■ **Belge bölümü**:
-*-*-
Doğan Hızlan: Ben edebiyatta fanatizm geçerli olmasın istiyorum. Yani, (Ezra) Pound faşizmi savunmuş bir şair ama seviyorum. (T.S.) Eliot kuralcı ama onu seviyorum…
17 Aralık 2015 13:30
Doğan Hızlan’ın Kitap Hayat İçindir ve Kitaplar Kitabı serisinin beşincisi Deme Kış Yaz, Oku Yaz adlı eserleri raflardaki yerini aldı. Hızlan’ın Hürriyet, Radikal Kitap ve Tempo’daki seçme yazılarından oluşan kitaplar, edebiyat kadar gezi, yemek, kent tarihi ve müzik üzerine de keyifli bir okuma vadediyor. Hızlan ile okurluğu, okurdaki değişim, edebiyat dünyasındaki müesses nizam, ödüller ve sansür üzerine konuştuk. Söz, Doğan Hızlan’da…
Gabriel García Márquez bir söyleşisinde “Herkesin üç hayatı vardır: Kamusal hayat, özel hayat ve gizli hayat” diyor. Sizin bir eleştirmen, hâliyle okur olarak kamusal bir hayatınız var. Ben, okurun kitapla kurduğu ilişkiyi çok mahrem bulurum. Kamusal olanın ötesinde, özel ve gizlide nasıl bir okur Doğan Hızlan?
Ben her okuduğumu yazmam. Adeta benim özel okumalarımdır onlar. İçinde her türlü gizli olan da vardır, asosyal olan da vardır, apolitik olan da vardır, çok politik olan da vardır. Onları yazdığımı sanmıyorum. Çünkü onlar insanın kişiliğini yapan şeylerdir ama bu kişilik izleri, bu kişilik yansımaları okuru pek ilgilendirmez. Hani, adeta okumaların bir özel hayatı da var. Ben kitap dışında nota da okurum. Onlar hele hiç ilgilendirmez kimseyi. Bunun dışında tabii, ben bilgili okuru çok seviyorum. Yani, okur biraz muhalif, biraz mütecaviz de olabilir. Enis Batur’un bir lafı var, diyor ki: “Müşteri velinimetimizdir gibi okur velinimetimizdir” dememek lazım. Evet, doğru. Enis’in söylediği güzel bir söz ama ben velinimet veya değil olduğuna bakmıyorum; okurun kızma hakkı, eleştiri hakkı var. Hele bu internet hızı çıktıktan sonra… İnsan yazının da çokgel olan özelliğini tartmış oluyor. Yani, eksiğinizi, fazlanızı görmüş oluyorsunuz. Ama bence tabii yayınlanan her yazı eksiktir.
Yazının eksiğini, fazlasını okur mu belirler sizin gözünüzde?
-*-*-
■ **Görev listesi**:
(A) Doğan Hızlan söyleşisine göre Hızlan'ın yeni kitapları hangi yayın organlarındaki seçme yazılarından oluşmaktadır?
(B) Doğan Hızlan ile yapılan söyleşiyi bittiği yerden devam ettiriniz.
-*-*-
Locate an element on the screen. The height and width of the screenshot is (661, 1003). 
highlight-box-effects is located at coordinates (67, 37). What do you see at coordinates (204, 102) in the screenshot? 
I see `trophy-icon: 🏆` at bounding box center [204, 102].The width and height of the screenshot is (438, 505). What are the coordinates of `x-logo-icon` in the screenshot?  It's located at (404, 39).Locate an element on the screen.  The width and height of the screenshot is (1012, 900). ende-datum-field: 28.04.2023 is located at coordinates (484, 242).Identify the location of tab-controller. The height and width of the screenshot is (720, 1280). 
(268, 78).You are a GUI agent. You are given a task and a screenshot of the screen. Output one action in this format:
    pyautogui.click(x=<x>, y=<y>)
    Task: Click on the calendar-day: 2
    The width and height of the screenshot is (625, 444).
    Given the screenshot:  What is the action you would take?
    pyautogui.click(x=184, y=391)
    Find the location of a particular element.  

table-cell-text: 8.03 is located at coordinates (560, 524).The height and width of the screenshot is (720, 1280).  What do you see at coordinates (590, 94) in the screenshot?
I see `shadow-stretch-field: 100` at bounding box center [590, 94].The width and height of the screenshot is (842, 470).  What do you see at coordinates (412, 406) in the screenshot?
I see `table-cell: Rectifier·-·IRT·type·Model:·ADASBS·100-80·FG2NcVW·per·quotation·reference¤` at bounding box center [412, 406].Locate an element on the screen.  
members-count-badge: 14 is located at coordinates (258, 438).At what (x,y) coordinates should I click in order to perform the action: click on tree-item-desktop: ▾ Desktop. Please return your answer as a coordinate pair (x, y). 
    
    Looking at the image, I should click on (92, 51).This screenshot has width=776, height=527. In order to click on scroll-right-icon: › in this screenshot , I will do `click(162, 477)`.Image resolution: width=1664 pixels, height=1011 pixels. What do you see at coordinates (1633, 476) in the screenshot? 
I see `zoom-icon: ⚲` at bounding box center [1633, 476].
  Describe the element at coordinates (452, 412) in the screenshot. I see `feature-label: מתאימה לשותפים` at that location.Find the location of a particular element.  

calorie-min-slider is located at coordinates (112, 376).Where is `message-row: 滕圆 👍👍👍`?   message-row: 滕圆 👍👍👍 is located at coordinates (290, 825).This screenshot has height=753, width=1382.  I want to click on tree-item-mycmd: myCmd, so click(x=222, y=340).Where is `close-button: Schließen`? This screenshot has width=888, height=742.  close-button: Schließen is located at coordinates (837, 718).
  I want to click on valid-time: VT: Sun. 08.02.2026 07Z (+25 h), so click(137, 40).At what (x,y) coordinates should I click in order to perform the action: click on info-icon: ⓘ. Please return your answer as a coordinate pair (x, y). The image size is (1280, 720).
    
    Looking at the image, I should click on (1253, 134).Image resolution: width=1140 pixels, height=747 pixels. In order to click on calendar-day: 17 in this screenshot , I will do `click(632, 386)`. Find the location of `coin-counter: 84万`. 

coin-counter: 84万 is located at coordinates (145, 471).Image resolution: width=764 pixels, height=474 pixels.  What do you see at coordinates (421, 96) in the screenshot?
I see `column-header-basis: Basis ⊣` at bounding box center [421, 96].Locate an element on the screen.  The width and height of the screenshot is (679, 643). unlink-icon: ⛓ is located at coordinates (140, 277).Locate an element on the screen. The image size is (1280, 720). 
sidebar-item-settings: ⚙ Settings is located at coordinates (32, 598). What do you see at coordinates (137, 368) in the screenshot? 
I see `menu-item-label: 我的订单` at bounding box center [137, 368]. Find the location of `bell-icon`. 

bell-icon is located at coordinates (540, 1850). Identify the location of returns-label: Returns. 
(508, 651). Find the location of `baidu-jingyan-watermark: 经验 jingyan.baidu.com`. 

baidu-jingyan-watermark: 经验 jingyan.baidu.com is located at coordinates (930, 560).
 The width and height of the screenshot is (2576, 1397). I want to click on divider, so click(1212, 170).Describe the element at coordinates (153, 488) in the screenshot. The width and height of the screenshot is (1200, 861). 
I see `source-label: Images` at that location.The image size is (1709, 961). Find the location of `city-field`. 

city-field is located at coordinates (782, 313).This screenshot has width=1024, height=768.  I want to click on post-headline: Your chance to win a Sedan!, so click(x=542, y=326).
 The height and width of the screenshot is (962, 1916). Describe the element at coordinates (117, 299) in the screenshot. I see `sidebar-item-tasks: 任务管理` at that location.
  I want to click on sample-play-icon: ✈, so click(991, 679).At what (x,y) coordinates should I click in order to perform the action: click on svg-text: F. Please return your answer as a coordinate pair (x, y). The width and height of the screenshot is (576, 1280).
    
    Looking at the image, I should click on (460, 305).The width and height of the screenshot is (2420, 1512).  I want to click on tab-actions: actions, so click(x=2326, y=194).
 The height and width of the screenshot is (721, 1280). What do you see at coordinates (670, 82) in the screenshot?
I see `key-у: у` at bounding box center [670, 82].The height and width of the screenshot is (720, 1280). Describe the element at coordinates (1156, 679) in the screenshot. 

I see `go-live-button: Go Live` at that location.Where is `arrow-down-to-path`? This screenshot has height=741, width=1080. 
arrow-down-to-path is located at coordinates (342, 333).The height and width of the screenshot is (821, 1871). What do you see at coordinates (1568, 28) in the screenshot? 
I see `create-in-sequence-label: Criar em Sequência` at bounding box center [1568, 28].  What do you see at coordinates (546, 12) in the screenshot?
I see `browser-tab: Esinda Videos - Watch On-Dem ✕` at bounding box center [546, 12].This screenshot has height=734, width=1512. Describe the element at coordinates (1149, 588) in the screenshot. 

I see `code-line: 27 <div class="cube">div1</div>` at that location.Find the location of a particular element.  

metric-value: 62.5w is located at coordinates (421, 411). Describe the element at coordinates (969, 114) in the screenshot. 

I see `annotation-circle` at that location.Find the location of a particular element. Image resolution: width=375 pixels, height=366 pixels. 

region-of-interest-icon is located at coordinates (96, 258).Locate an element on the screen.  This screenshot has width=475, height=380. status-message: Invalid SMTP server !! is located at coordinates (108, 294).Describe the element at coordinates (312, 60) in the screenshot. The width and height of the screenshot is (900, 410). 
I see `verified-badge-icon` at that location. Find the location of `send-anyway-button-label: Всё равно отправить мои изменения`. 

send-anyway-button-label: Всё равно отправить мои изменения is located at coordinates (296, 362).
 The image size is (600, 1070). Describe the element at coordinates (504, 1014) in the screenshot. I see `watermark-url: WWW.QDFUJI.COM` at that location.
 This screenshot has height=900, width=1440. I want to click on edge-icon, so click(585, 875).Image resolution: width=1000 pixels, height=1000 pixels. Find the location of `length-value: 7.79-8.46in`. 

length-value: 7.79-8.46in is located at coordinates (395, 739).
-*-*-
■ **Numaralı yanıtlar**:
(A) Hürriyet, Radikal Kitap ve Tempo'daki seçme yazılarından oluşmaktadır.

(B)
Mesela ben kitaplarımı hazırlarken, başkalarına okutuyorum. Çünkü siz okuduğunuz zaman kendiniz tekrar ediyorsunuz ve bir beğenme duygusuna sebep olabiliyor. O zaman nesnel bir değerlendirme yapamıyorsunuz. Oysa başkası okuduğunda… Tabii, okur da çok değişik bir kitle; birisi sadece bir türün bilgilisi, birisi genel bir okur. İyi bir yazar bence okuru türünden dışarıya çıkarabilir, okuru baştan çıkarabilir. Fuarların bence bu yararı oluyor: Kitabevine gidiyorsunuz, yeni kitapları, bir yazarın başka kitaplarını da görüyorsunuz. O zaman yazanların da bütün serüvenini öğreniyorsunuz. Düşüşte mi, yükselişte mi yoksa stabil bir yazarlık hayatı mı var, öğreniyorsunuz. Bizde edebiyat tarihleri, eleştiri tarihleri çok az olduğu için insanların bütüncül, kuşatıcı bir değerlendirme, ölçümleme yapma imkânı çok az. Günübirlik yaşayan bir toplumda günübirlik yargılar var. Bir roman çıkıyor, okur, eğer daha evvel roman üzerine, romanın tarihine dair bir bilgisi yoksa onu şaheser görebiliyor. Eleştirmenlerin ve kitap tanıtanların, denemecilerin bence işlevleri onunla daha evvelkiler arasında bağlantı kurması. Yani, “Bu romanın şu özelliği var ama daha evvel de böyle romanlar bizde veya yabancıda yazılmıştı” demek.
Peki, “günübirlik yaşayan” bu toplumda eleştirmenlerin kitapla okur arasında etkin bir bağ kurabildiğinden bahsetmek mümkün mü sizce?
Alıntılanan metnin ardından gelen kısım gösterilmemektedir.